** DATA EXCERPTS follows **
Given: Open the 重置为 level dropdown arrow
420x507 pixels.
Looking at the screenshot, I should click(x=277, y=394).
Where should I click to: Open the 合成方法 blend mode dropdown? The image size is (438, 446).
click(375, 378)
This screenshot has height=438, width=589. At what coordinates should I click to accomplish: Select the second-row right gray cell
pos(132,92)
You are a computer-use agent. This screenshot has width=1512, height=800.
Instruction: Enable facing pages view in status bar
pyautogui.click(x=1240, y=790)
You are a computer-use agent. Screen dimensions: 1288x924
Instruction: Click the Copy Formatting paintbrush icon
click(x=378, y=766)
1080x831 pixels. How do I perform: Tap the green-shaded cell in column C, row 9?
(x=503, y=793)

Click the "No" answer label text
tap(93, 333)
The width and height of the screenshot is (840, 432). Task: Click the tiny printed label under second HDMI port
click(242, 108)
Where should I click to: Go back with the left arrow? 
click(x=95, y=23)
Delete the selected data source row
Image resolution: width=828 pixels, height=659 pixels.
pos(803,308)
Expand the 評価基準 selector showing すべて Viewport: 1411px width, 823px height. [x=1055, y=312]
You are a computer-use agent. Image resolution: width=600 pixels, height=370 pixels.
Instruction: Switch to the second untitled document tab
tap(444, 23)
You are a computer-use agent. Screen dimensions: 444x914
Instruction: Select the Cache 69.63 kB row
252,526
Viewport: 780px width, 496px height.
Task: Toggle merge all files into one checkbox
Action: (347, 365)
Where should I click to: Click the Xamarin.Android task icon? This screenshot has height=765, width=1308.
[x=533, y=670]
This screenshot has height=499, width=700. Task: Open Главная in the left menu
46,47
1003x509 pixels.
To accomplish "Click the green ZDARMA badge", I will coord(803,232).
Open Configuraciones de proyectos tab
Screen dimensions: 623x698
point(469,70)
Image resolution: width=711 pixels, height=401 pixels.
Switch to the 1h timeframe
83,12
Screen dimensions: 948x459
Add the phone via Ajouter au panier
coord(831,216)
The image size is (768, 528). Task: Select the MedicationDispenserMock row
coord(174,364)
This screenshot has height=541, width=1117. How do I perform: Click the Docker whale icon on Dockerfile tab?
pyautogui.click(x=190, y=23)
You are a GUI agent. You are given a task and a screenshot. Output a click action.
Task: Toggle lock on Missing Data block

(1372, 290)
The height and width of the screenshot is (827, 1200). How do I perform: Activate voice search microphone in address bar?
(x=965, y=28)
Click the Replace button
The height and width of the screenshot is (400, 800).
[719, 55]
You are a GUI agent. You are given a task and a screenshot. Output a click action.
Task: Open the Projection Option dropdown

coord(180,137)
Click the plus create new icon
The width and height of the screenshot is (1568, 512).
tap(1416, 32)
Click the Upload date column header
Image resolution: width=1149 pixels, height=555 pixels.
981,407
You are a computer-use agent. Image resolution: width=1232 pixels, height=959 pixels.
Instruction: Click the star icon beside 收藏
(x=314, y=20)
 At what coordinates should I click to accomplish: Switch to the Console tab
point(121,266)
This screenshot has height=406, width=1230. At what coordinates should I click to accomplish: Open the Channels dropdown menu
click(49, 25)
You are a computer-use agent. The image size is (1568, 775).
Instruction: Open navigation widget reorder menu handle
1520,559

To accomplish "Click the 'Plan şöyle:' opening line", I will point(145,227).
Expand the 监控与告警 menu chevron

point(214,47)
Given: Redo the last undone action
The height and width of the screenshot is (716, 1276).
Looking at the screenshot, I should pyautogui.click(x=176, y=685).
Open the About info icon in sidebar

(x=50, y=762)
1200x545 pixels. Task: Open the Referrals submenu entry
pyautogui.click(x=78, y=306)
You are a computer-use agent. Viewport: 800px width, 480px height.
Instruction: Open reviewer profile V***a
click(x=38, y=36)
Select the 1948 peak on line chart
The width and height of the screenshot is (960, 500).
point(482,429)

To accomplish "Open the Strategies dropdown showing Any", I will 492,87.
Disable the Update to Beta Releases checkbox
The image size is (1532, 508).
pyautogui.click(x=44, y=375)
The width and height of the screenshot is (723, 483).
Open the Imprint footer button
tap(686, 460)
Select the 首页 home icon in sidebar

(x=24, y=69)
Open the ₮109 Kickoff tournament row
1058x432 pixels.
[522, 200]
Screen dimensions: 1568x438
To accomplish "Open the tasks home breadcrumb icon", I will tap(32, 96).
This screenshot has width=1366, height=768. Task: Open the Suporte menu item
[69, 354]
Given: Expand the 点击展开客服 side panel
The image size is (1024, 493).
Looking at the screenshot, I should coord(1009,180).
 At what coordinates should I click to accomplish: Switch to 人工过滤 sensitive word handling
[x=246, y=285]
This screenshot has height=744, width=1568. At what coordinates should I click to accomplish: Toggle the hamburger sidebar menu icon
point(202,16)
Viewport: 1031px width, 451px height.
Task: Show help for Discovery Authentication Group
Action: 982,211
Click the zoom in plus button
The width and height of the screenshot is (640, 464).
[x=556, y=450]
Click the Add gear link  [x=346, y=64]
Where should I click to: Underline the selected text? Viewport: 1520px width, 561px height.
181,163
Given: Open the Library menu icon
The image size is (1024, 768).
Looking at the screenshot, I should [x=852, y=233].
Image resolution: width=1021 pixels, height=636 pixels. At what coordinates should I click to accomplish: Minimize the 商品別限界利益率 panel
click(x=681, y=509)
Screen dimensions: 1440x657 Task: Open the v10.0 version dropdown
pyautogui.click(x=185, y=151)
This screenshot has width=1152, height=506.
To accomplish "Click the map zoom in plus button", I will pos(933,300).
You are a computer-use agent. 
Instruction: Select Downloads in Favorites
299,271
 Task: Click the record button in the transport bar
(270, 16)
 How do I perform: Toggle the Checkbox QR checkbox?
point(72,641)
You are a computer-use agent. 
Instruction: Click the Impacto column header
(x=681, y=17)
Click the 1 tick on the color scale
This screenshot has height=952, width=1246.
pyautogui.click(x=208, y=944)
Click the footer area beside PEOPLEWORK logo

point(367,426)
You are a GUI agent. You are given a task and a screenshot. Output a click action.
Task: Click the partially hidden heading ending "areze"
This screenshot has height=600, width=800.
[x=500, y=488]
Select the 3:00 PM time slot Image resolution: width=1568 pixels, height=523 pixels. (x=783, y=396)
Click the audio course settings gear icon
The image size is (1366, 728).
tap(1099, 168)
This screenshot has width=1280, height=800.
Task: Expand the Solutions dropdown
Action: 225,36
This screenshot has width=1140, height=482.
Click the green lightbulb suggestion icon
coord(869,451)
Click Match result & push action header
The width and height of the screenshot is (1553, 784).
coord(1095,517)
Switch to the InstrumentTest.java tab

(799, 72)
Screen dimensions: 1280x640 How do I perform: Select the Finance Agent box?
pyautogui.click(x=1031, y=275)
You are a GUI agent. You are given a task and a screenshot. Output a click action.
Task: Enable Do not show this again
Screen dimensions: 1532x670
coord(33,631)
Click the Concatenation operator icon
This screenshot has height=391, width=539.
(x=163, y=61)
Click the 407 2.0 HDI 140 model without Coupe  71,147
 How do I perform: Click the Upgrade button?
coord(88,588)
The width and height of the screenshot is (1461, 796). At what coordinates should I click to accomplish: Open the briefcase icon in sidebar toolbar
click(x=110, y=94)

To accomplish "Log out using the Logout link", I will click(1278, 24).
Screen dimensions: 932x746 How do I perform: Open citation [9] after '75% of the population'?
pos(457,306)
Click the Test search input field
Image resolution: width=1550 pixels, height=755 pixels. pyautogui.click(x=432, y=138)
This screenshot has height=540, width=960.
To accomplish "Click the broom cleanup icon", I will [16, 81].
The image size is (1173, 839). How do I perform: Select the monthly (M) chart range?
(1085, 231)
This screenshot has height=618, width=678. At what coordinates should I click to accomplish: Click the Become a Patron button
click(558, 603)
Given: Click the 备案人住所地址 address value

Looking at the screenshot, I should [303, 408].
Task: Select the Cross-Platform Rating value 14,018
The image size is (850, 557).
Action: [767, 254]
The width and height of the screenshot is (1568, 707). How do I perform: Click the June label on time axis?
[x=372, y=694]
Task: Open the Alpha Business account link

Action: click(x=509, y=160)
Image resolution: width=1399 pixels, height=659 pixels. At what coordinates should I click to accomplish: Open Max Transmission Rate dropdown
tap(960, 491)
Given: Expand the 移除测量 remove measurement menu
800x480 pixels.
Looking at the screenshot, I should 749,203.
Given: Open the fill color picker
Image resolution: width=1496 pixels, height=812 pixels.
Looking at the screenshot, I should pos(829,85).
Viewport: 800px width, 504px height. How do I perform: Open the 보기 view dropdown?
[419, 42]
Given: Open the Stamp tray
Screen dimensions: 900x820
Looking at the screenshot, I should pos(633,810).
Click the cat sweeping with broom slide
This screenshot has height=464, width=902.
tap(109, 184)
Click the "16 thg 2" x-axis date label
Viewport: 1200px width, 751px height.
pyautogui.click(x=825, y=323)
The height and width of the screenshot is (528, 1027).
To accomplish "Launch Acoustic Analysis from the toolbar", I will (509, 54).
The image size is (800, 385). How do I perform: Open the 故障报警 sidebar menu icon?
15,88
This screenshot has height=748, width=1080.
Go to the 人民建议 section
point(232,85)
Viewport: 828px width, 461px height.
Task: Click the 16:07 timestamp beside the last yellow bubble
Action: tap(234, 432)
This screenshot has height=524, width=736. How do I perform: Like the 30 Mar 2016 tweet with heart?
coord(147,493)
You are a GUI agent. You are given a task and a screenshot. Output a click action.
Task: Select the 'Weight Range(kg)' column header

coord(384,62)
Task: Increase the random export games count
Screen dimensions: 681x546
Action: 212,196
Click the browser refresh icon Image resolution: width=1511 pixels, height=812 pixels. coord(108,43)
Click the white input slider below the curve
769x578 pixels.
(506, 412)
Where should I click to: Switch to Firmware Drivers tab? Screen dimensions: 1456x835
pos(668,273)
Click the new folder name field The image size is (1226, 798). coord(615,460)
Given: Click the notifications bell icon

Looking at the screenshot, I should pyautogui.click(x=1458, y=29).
** End of DATA EXCERPTS **
(ACTIVITY):
I need every line from the material that contains the word "showing".

(RESULT OF THE TASK):
Expand the 評価基準 selector showing すべて Viewport: 1411px width, 823px height. [x=1055, y=312]
To accomplish "Open the Strategies dropdown showing Any", I will 492,87.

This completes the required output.